▶ [Work instructions]: Only the lines of the data below from the one with "Open the Disclaimer link" through the one with "Collapse the Sub Account sidebar section" are wanted. Repeat them exactly.

▶ [Stored data entries]:
--- START ---

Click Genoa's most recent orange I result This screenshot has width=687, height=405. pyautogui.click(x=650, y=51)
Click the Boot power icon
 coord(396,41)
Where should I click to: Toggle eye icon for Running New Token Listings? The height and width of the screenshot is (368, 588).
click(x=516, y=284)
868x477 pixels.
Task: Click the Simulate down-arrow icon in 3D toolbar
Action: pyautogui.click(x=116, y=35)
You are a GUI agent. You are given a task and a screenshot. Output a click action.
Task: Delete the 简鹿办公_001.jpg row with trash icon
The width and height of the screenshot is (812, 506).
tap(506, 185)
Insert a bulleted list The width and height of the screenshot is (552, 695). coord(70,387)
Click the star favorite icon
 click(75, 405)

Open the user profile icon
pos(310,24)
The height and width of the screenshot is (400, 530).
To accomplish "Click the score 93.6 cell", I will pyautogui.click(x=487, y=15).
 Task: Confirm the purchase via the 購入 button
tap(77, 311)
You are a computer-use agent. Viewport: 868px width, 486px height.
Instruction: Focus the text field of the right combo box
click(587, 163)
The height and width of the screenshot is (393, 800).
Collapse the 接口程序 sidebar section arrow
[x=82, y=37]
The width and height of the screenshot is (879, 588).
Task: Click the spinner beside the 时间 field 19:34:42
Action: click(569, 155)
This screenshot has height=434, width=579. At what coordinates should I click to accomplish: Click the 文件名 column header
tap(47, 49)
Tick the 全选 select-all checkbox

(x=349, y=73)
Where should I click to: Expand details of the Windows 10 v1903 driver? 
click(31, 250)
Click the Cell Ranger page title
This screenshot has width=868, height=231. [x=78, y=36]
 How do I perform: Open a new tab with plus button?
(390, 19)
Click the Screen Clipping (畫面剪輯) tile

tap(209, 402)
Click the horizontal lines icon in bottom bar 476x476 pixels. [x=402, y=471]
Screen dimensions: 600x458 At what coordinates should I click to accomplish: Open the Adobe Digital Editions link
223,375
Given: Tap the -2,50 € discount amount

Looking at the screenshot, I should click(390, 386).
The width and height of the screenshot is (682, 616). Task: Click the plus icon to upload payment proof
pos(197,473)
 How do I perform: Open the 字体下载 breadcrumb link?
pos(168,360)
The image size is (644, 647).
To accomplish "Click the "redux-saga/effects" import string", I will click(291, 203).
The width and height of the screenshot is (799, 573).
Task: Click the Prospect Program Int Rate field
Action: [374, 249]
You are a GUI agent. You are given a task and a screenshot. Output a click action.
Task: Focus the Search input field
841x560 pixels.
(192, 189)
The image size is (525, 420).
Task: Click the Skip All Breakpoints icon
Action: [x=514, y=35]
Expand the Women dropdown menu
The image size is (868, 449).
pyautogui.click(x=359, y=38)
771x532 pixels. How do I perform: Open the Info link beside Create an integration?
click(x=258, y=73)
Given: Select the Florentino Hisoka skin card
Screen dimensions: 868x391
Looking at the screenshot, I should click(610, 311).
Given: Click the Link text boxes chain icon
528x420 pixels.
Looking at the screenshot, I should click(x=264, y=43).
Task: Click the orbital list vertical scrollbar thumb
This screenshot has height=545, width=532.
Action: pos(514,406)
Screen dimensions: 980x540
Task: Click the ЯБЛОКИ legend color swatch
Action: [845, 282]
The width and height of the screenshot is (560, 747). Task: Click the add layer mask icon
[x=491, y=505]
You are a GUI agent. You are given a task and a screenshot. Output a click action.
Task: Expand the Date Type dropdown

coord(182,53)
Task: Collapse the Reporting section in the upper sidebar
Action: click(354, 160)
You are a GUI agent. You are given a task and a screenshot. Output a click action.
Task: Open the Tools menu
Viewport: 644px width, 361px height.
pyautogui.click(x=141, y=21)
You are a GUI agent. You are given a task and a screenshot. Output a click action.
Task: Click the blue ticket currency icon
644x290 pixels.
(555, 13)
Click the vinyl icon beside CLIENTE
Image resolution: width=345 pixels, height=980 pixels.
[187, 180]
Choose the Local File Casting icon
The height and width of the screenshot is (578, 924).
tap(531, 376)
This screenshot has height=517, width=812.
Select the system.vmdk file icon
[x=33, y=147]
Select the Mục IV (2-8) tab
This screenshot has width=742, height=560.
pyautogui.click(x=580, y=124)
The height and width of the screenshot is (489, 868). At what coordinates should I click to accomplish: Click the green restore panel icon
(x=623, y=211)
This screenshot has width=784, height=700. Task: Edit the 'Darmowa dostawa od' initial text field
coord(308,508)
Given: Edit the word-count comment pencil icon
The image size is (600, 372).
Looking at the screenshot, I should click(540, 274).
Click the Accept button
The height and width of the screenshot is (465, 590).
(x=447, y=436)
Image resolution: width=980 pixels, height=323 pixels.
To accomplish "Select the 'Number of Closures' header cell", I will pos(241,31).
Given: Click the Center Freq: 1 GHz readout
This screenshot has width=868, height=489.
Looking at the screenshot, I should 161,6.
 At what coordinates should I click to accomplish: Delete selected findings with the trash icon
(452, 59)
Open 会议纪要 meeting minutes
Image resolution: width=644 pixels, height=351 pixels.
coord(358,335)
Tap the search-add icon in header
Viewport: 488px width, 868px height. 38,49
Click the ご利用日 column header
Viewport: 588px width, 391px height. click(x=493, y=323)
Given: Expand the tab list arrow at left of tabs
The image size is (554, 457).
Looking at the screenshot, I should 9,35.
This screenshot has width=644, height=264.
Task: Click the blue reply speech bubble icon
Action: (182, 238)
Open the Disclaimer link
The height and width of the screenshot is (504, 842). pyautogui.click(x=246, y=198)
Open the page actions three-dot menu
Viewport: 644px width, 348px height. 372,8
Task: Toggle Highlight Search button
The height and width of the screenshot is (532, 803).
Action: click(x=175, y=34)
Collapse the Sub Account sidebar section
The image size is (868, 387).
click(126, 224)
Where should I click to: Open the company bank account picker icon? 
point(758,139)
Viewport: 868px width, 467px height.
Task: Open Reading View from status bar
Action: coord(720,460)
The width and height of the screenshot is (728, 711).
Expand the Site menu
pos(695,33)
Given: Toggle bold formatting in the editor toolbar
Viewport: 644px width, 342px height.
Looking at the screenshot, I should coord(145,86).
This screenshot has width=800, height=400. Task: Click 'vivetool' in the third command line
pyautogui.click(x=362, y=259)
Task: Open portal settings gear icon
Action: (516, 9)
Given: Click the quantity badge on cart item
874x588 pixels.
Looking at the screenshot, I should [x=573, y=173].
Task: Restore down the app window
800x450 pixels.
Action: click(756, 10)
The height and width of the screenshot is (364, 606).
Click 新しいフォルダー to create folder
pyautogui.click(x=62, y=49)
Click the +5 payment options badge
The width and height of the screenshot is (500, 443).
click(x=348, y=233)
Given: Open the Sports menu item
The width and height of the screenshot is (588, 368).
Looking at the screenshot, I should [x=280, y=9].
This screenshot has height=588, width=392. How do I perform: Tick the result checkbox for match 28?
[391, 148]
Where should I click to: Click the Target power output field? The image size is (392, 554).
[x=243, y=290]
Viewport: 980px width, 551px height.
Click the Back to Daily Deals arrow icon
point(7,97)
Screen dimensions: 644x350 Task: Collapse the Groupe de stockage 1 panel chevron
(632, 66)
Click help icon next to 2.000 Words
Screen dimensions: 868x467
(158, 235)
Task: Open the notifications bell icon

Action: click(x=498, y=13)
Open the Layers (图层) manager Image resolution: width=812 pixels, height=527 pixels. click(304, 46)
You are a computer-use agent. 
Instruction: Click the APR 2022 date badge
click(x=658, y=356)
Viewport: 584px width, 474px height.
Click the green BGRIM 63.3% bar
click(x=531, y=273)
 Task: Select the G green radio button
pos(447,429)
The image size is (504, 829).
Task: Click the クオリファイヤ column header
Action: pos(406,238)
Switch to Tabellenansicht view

--- END ---

▶ [Written solution]:
Open the Disclaimer link
The height and width of the screenshot is (504, 842). pyautogui.click(x=246, y=198)
Open the page actions three-dot menu
Viewport: 644px width, 348px height. 372,8
Task: Toggle Highlight Search button
The height and width of the screenshot is (532, 803).
Action: click(x=175, y=34)
Collapse the Sub Account sidebar section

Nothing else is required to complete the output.